=== WHAT YOU WILL DO ===
How does the data below read from its first line through the line containing "The image size is (2327, 1568)."? Print those lines exactly.

+++ ENTRIES SUPPLIED +++

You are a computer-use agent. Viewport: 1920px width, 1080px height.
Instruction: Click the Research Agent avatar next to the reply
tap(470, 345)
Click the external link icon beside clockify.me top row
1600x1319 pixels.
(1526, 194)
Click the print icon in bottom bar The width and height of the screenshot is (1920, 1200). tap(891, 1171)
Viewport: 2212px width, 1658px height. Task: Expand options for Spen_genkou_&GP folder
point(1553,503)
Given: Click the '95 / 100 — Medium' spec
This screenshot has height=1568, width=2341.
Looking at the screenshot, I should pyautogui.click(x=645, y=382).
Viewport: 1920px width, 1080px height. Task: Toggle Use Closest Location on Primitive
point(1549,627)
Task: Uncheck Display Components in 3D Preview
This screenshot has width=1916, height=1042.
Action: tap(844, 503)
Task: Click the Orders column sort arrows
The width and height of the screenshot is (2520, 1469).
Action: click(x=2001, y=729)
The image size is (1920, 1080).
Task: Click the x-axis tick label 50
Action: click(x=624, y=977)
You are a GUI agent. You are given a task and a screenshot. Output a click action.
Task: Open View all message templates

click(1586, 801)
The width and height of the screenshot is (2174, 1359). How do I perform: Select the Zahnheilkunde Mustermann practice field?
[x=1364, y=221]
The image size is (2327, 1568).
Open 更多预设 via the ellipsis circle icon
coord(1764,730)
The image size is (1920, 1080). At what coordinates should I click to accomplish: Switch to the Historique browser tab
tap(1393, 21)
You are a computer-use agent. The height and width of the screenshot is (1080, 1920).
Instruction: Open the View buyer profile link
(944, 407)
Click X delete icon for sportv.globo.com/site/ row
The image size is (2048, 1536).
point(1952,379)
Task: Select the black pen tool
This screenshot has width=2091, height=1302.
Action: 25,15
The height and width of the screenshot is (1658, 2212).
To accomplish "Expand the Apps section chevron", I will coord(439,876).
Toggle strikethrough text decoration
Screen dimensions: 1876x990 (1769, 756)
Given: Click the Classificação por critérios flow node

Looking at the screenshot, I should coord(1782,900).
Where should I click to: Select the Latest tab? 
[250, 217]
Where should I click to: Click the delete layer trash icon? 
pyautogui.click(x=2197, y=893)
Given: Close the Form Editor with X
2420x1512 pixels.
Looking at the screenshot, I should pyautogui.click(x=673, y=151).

+++

=== SOLUTION TO THIS PROBLEM ===
You are a computer-use agent. Viewport: 1920px width, 1080px height.
Instruction: Click the Research Agent avatar next to the reply
tap(470, 345)
Click the external link icon beside clockify.me top row
1600x1319 pixels.
(1526, 194)
Click the print icon in bottom bar The width and height of the screenshot is (1920, 1200). tap(891, 1171)
Viewport: 2212px width, 1658px height. Task: Expand options for Spen_genkou_&GP folder
point(1553,503)
Given: Click the '95 / 100 — Medium' spec
This screenshot has height=1568, width=2341.
Looking at the screenshot, I should pyautogui.click(x=645, y=382).
Viewport: 1920px width, 1080px height. Task: Toggle Use Closest Location on Primitive
point(1549,627)
Task: Uncheck Display Components in 3D Preview
This screenshot has width=1916, height=1042.
Action: tap(844, 503)
Task: Click the Orders column sort arrows
The width and height of the screenshot is (2520, 1469).
Action: click(x=2001, y=729)
The image size is (1920, 1080).
Task: Click the x-axis tick label 50
Action: click(x=624, y=977)
You are a GUI agent. You are given a task and a screenshot. Output a click action.
Task: Open View all message templates

click(1586, 801)
The width and height of the screenshot is (2174, 1359). How do I perform: Select the Zahnheilkunde Mustermann practice field?
[x=1364, y=221]
The image size is (2327, 1568).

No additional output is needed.